A note from composer Dinuk Wijeratne about his Tabla Concerto:
1. Canons, Circles
2. Folk song: ‘White in the moon the long road lies
(that leads me from my love)’
3. Garland of Gems
While the origins of the Tabla are somewhat obscure, it is evident that this ‘king’ of Indian percussion instruments has achieved global popularity for the richness of its timbre, and for the virtuosity of a rhythmically complex repertoire that cannot be separated from the instrument itself. In writing a large-scale work for Tabla and Symphony Orchestra, it is my hope to allow each entity to preserve its own aesthetic. Perhaps, at the same time, the stage will be set for some new discoveries.
While steeped in tradition, the Tabla lends itself heartily to innovation, and has shown its cultural versatility as an increasingly sought-after instrument in contemporary Western contexts such as Pop, Film Music, and World Music Fusion. This notion led me to conceive of an opening movement that would do the not-so-obvious by placing the Tabla first in a decidedly non-Indian context. Here, initiated by a quasi-Baroque canon in four parts, the music quickly turns into an evocation of one my favourite genres of electronic music: ‘Drum-&-Bass’, characterised by rapid ‘breakbeat’ rhythms in the percussion. Of course, there are some North-Indian Classical musical elements present. The whole makes for a rather bizarre stew that reflects globalisation, for better or worse!
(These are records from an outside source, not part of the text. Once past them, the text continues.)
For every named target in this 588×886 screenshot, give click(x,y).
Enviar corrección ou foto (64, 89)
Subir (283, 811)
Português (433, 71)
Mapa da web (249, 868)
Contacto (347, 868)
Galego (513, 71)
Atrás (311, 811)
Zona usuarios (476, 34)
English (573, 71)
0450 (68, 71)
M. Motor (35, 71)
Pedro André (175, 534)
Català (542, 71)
A brief second movement becomes a short respite from the energy of the outer movements, and offers a perspective of the Tabla as accompanist in the lyrical world of Indian folk-song. Set in ‘dheepchandhi’, a rhythmic cycle of 14 beats, the gently lilting gait of theTabla rhythm supports various melodic fragments that come together to form an ephemeral love-song.
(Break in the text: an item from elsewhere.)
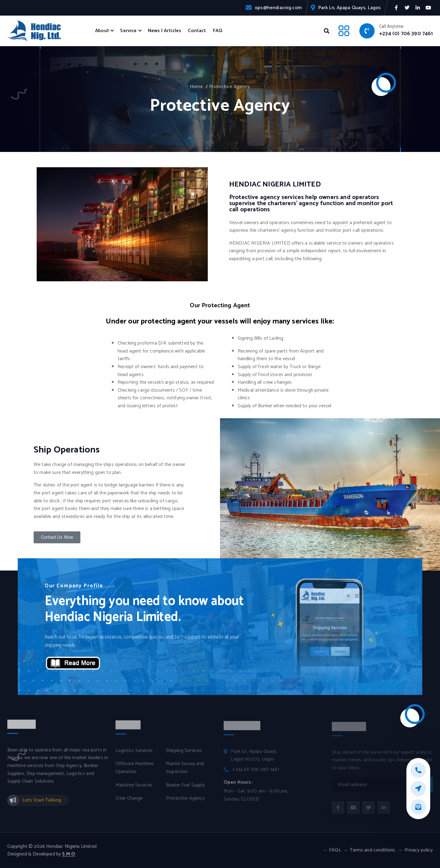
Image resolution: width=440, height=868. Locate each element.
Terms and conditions (372, 850)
Typically, a Tabla player concluding a solo recital would do so by presenting a sequence of short, fixed (non-improvised) compositions from his/her repertoire. Each mini-composition, multi-faceted as a little gem, would often be presented first in the form of a vocal recitation. The traditional accompaniment would consist of a drone as well as a looping melody outlining the time cycle – a ‘nagma’ – against which the soloist would weave rhythmically intricate patterns of tension and release. I wanted to offer my own take on a such a recital finale, with the caveat that the orchestra is no bystander. In this movement, it is spurred on by the soloist to share in some of the rhythmic complexity. The whole movement is set in ‘teentaal’, or 16-beat cycle, and in another departure from the traditional norm, my nagma kaleidoscopically changes colour from start to finish. I am indebted to Ed Hanley for helping me choose several ‘gems’ from the Tabla repertoire, although we have certainly had our own fun in tweaking a few, not to mention composing a couple from scratch.